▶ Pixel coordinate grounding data
....

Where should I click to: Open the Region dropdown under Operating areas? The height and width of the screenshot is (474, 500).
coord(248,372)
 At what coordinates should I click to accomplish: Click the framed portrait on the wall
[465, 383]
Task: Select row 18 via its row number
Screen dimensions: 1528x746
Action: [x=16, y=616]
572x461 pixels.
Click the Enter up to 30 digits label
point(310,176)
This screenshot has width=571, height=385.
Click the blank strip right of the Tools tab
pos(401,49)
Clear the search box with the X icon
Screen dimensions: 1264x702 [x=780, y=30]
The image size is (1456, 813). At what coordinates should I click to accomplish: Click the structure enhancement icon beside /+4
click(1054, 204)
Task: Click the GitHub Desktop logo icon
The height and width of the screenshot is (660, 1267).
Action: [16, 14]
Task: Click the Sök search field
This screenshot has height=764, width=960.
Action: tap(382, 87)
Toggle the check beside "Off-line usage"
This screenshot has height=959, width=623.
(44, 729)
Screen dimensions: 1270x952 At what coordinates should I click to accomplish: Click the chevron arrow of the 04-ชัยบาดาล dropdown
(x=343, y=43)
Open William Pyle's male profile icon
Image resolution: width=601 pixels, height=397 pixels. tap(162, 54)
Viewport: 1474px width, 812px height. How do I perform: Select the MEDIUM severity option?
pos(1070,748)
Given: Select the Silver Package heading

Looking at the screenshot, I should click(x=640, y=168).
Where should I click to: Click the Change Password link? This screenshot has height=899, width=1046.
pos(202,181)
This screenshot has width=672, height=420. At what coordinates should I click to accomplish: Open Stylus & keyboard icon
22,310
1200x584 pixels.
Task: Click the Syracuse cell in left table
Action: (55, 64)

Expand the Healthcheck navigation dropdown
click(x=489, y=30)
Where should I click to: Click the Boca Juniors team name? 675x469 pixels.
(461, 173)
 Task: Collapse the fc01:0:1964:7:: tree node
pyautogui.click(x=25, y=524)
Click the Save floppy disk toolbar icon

....

Word for word, copy the line containing "572x461 pixels." and each line after it to the end of the records, and nothing besides.

572x461 pixels.
Click the Enter up to 30 digits label
point(310,176)
This screenshot has width=571, height=385.
Click the blank strip right of the Tools tab
pos(401,49)
Clear the search box with the X icon
Screen dimensions: 1264x702 [x=780, y=30]
The image size is (1456, 813). At what coordinates should I click to accomplish: Click the structure enhancement icon beside /+4
click(1054, 204)
Task: Click the GitHub Desktop logo icon
The height and width of the screenshot is (660, 1267).
Action: [16, 14]
Task: Click the Sök search field
This screenshot has height=764, width=960.
Action: tap(382, 87)
Toggle the check beside "Off-line usage"
This screenshot has height=959, width=623.
(44, 729)
Screen dimensions: 1270x952 At what coordinates should I click to accomplish: Click the chevron arrow of the 04-ชัยบาดาล dropdown
(x=343, y=43)
Open William Pyle's male profile icon
Image resolution: width=601 pixels, height=397 pixels. tap(162, 54)
Viewport: 1474px width, 812px height. How do I perform: Select the MEDIUM severity option?
pos(1070,748)
Given: Select the Silver Package heading

Looking at the screenshot, I should click(x=640, y=168).
Where should I click to: Click the Change Password link? This screenshot has height=899, width=1046.
pos(202,181)
This screenshot has width=672, height=420. At what coordinates should I click to accomplish: Open Stylus & keyboard icon
22,310
1200x584 pixels.
Task: Click the Syracuse cell in left table
Action: (55, 64)

Expand the Healthcheck navigation dropdown
click(x=489, y=30)
Where should I click to: Click the Boca Juniors team name? 675x469 pixels.
(461, 173)
 Task: Collapse the fc01:0:1964:7:: tree node
pyautogui.click(x=25, y=524)
Click the Save floppy disk toolbar icon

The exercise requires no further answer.